The global market for smoothies is projected to hit $9 billion this year. Driven by a new health-consciousness among consumers, today’s on-the-go convenience of gulping down your vitamins and minerals is appealing to more and more of us. Expect that trend to continue.
From a niche market in America in the Nineties, the industry here at home has grown to over a $4 billion market today, which makes the United States the dominat domicile of all-things Smoothie. The sector is forecasted to grow 10%/year for the next five years, according to Research and Markets Group, an analytical business group. Food chains, service restaurants, beverage companies and consumers, not to mention the dozens of smoothie franchises, have made the fruit and/or vegetable drink as ubiquitous in America as McDonalds or Starbucks.
For many consumers worried about obesity, eating right and living longer, the convenience of gulping down your daily FDA minimum requirements of fruits and vegetables can be a strong selling point. It sure beats the pants off swigging down gallons of unhealthy soda.
Most of us consider smoothies a healthy but a sweet snack consisting of fruit and possibly yogurt or other ingredients like peanut butter or soy milk. The most convenient (and cheapest) way to make the drink is by using frozen fruit. Frozen fruit sales in the U.S. now top $1 billion/year, which is up 67% from five years ago, according to Nielsen.
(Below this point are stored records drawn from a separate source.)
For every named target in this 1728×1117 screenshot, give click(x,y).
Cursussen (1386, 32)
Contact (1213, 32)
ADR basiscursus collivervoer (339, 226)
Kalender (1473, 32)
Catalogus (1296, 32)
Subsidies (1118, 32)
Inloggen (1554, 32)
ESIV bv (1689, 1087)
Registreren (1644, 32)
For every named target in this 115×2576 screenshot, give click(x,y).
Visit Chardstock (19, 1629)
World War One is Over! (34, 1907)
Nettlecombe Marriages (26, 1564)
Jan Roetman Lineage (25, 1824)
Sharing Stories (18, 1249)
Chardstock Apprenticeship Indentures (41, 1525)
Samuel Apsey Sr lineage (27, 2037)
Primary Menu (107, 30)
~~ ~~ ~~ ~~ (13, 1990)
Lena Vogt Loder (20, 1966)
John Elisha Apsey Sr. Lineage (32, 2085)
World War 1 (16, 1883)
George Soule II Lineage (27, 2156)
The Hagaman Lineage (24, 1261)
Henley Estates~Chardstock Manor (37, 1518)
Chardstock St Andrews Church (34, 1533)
Sixty percent of that fruit went into making smoothies, which is up from just 21% back in 2006.
The making of smoothies goes back to the 1930’s, 40’s and 50’s with the invention and use of both blenders and refrigerators. Smoothies became associated with the health food industry in the Sixties through people like Jack Lalanne, the renowned health and fitness guru, who was one of the earliest advocates of juicing and nutrition. Today, with the trend toward organic and natural foods, smoothies have come into their own.
My own experience with smoothies is now two years old. I started with my old blender making a combination of fruit and vegetables drinks, but soon found that my tried and true blender wasn’t cutting it. In search of the same consistency and flavor as a store-bought smoothie, I moved on to a popular smoothie-maker, which cost me a bundle. Still not satisfied, I stepped up once again and bought an even more expensive brand with a powerful motor. If I am an example of a typical smoothie consumer, no wonder that blender sales in America have grown 103% since 2009.
Today my wife and I consume at least one a day, combining both fresh vegetables and fruit. I will admit that making them can be time consuming and depending upon the ingredients, expensive. As such, you can usually find me in the bruised fruit and vegetable corner of my local supermarket. I usually make enough to last us at least two days. It gets better.
My company, thanks to my constant urging, decided to buy an almost-industrial smoothie maker. I have become the official “Smoothie King” in the office. It helps that just about all of us here are health nuts, extremely busy and concerned with our weight. As such, we are typical Americans.
As more and more commercial players move into the business, competition is emulating the differentiation that has been so successful in the coffee market. Now, we are being tempted by “Super Smoothies,” made with antioxidant- rich super fruits like goji berries or super foods such as chia and flax seeds. Tropical fruit and tea-flavored concoctions are now common at most juice bars and cafes. Pre-made and bottled smoothies are also popping up at many local supermarkets.
If you haven’t dipped your taste buds into the smoothie world as of yet, I suggest you do. The health and weight benefits are substantial and they taste great to boot.